For the sake of completeness, I then headed out to the Bay Trail and north to the Poplar Creek pump station.  This is as close as someone can get to the PG&E Poplar Substation while remaining on public land.  I’ve been here before, many times, for the same reason: to reconfirm that I’m not crazy, and that the substation is really where the signal is coming from.  You can probably guess the rest: yep, the signal is coming from the substation.  Exactly where I’ve been finding it for the last two years and exactly where I’m likely to find it again tomorrow, and next week, and at this rate, in another two years.

And much like my effort at the first location, here, too I found another utility pole producing a massive amount of RFI, this time one adjacent to Poplar Creek.  There are actually two poles on opposite sides of the creek here, and because of thick vegetation and this area being known to harbor rattlesnakes, I opted not to get sufficiently close to differentiate the poles at this time.  I had detected some intermittent noise from this pole before, but nothing like what I heard tonight.  I suspect that like much of PG&E’s aging infrastructure, this and the other pole I found tonight have just been degrading over time, and until they actually cause an emergency situation, PG&E is happy to simply ignore any maintenance.

I’ve captured my direction-finding and some audio recordings of the noise I observed on an annotated Google Map.  Here’s a preview:

Map showing the locations of two RFI-noisy power poles and multiple observation points and the directions from which noise could be observed from those points.

Gee, where could that noise be coming from?
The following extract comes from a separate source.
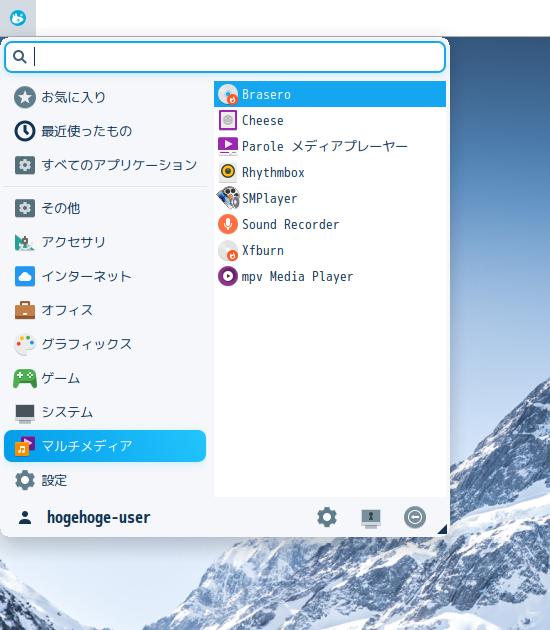Open mpv Media Player
550x630 pixels.
pyautogui.click(x=330, y=276)
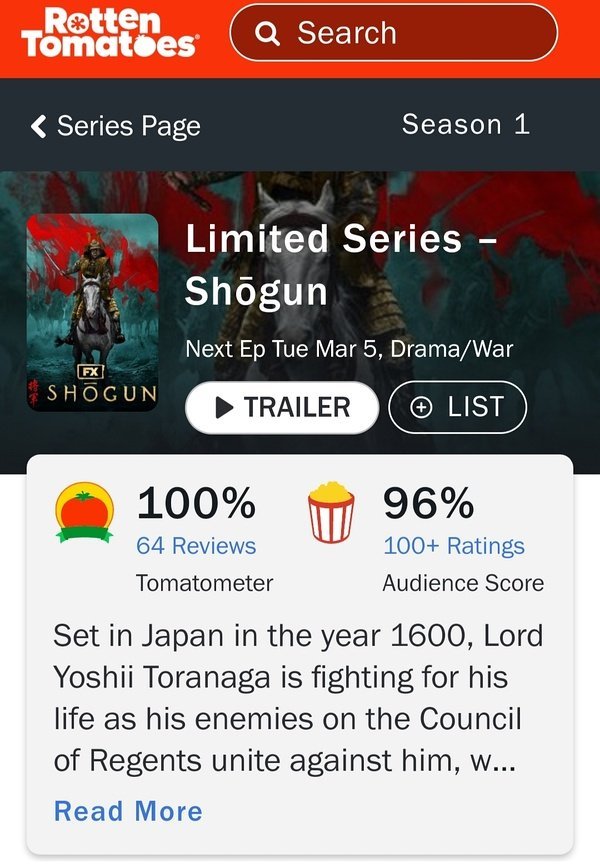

To be completely scientific about it, I need to take another set of directional readings outside when there isn’t any notable interference, to prove a correlation (which I have also done before, but I’ll do it again for completeness).  The RFI has been extensive and nonstop the entire day today, however, and even as I write this after 9 PM PDT, the noise is still S9+6.  It will be necessary to get up quite early one morning, or to get lucky in the middle of the day for another set of observations.

In their effort to try to convince me that the problem is everything except PG&E, what they’ve actually done is gotten me to confirm that the source is still exactly where I’ve been saying it is for the last two years and I’ve also found two additional sources that weren’t there before.

As best as I can tell, something inside the Poplar Substation is still producing arc noise.  Even PG&E has confirmed in the past that they identified a problem inside the substation, though they’re trying to deny it now.  They want this to be everything except their responsibility, which is the kind of cultural defect that’s brought about multiple PG&E-caused wildfires, a recent substation fire in San Francisco, and, I suspect, some kind of accident waiting to happen at the Poplar substation here in San Mateo.

PG&E has now been dodging this problem for a few months shy of two years.  If there ever is a disaster at that substation, I sincerely hope that all the records I’ve kept over all this time end up being called something like “People’s Exhibit A.”